A series of attacks and confrontations against Catholics in Venezuela has marked a renewed deterioration of relations between the Church and the national Government. Some Church leaders have openly speculated that the events could form part of a broader, coordinated campaign.
“These are not isolated events and sometimes we even ask ourselves to what extent this is a systematic campaign,” said retired Archbishop Ramon Ovidio Perez Morales of Los Teques, a town just outside of Caracas.
At San Pedro Claver church in Caracas in late January, a pro-government collective crashed Sunday Mass and shouted insults at Fr Angel Tornero before closing the doors, standing up near the altar, and prohibiting parishioners from leaving while further criticising the local priest.
Collectives are pro-Government groups that organise community events and social projects, but they also have been accused of intimidation and violence against those who oppose the Government.

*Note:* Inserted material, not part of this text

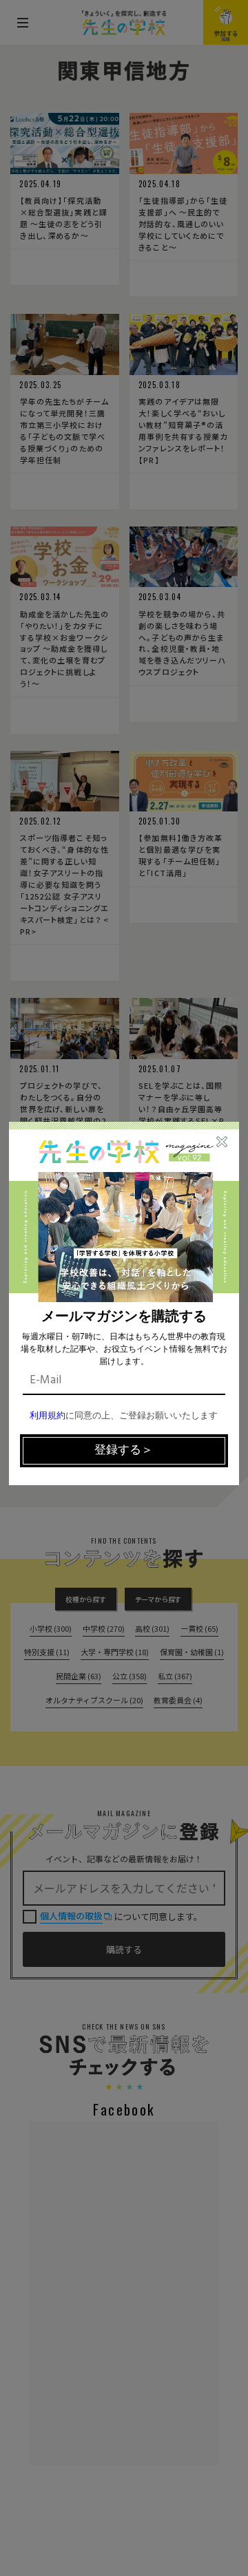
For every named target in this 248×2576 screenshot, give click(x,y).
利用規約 (47, 1416)
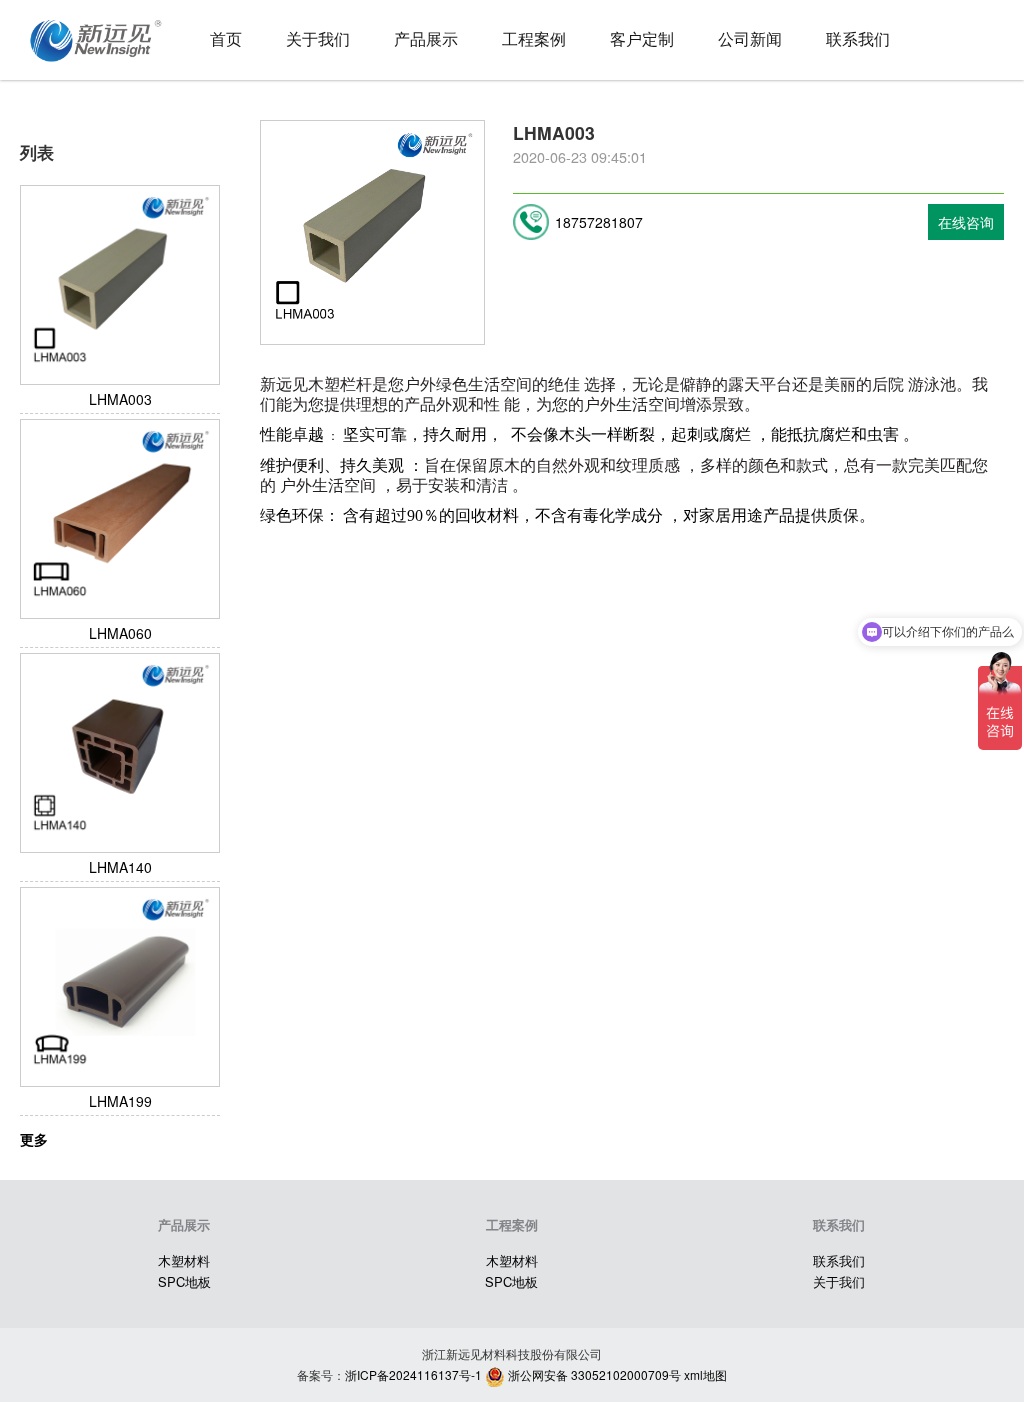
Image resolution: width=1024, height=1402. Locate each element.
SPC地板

“They started to shout insults, then would be calm, and then they would shout again,” said Maria Cisneros, who has attended the church for 20 years. She requested her name be changed for this story out of fear of retaliation.
“These were aggressive people, with aggressive vocabulary, using profanity, and they said all kinds of vulgarities; we felt very attacked,” she said.
Another churchgoer who witnessed the event but asked that her identity be concealed told Catholic News Service that the group of people, estimated at a couple dozen, shouted “devil in a cassock” and “fascist” at the priest. She said they claimed the priest had used the pulpit to criticise the government.
Picture: The exterior of San Pedro Claver church in Caracas, Venezeula. A series of attacks and confrontations against Catholics in Venezuela have marked a renewed deterioration of relations between the Church and the national Government (CNS photo/Cody Weddle).